*What to do*:
Please write the following entries out once more, exactly.

Stored data entries:
⟨
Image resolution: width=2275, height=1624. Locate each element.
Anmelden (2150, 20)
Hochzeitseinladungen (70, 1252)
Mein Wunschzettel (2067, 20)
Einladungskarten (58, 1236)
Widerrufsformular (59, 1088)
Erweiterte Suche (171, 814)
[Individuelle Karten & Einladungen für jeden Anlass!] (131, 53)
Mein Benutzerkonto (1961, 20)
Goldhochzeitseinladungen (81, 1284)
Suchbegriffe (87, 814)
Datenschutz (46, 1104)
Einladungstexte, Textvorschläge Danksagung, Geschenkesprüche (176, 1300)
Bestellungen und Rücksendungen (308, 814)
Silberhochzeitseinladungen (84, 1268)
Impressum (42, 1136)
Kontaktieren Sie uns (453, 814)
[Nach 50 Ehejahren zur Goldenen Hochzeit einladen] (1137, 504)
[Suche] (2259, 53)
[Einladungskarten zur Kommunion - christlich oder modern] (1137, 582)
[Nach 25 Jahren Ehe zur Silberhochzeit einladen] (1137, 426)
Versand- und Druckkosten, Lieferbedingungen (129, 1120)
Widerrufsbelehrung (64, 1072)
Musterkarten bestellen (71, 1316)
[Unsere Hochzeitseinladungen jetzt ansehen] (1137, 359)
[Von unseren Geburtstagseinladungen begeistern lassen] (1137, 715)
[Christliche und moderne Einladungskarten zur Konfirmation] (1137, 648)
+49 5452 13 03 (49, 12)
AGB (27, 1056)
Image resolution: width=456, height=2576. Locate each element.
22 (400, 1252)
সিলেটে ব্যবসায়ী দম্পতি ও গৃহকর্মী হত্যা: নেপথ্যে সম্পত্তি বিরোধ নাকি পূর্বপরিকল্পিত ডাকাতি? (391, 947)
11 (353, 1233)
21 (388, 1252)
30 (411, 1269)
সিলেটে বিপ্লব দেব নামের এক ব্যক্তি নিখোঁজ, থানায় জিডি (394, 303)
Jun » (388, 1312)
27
⟩
*Written answer*:
Image resolution: width=2275, height=1624. Locate each element.
Anmelden (2150, 20)
Hochzeitseinladungen (70, 1252)
Mein Wunschzettel (2067, 20)
Einladungskarten (58, 1236)
Widerrufsformular (59, 1088)
Erweiterte Suche (171, 814)
[Individuelle Karten & Einladungen für jeden Anlass!] (131, 53)
Mein Benutzerkonto (1961, 20)
Goldhochzeitseinladungen (81, 1284)
Suchbegriffe (87, 814)
Datenschutz (46, 1104)
Einladungstexte, Textvorschläge Danksagung, Geschenkesprüche (176, 1300)
Bestellungen und Rücksendungen (308, 814)
Silberhochzeitseinladungen (84, 1268)
Impressum (42, 1136)
Kontaktieren Sie uns (453, 814)
[Nach 50 Ehejahren zur Goldenen Hochzeit einladen] (1137, 504)
[Suche] (2259, 53)
[Einladungskarten zur Kommunion - christlich oder modern] (1137, 582)
[Nach 25 Jahren Ehe zur Silberhochzeit einladen] (1137, 426)
Versand- und Druckkosten, Lieferbedingungen (129, 1120)
Widerrufsbelehrung (64, 1072)
Musterkarten bestellen (71, 1316)
[Unsere Hochzeitseinladungen jetzt ansehen] (1137, 359)
[Von unseren Geburtstagseinladungen begeistern lassen] (1137, 715)
[Christliche und moderne Einladungskarten zur Konfirmation] (1137, 648)
+49 5452 13 03 (49, 12)
AGB (27, 1056)
Image resolution: width=456, height=2576. Locate each element.
22 (400, 1252)
সিলেটে ব্যবসায়ী দম্পতি ও গৃহকর্মী হত্যা: নেপথ্যে সম্পত্তি বিরোধ নাকি পূর্বপরিকল্পিত ডাকাতি? (391, 947)
11 (353, 1233)
21 (388, 1252)
30 (411, 1269)
সিলেটে বিপ্লব দেব নামের এক ব্যক্তি নিখোঁজ, থানায় জিডি (394, 303)
Jun » (388, 1312)
27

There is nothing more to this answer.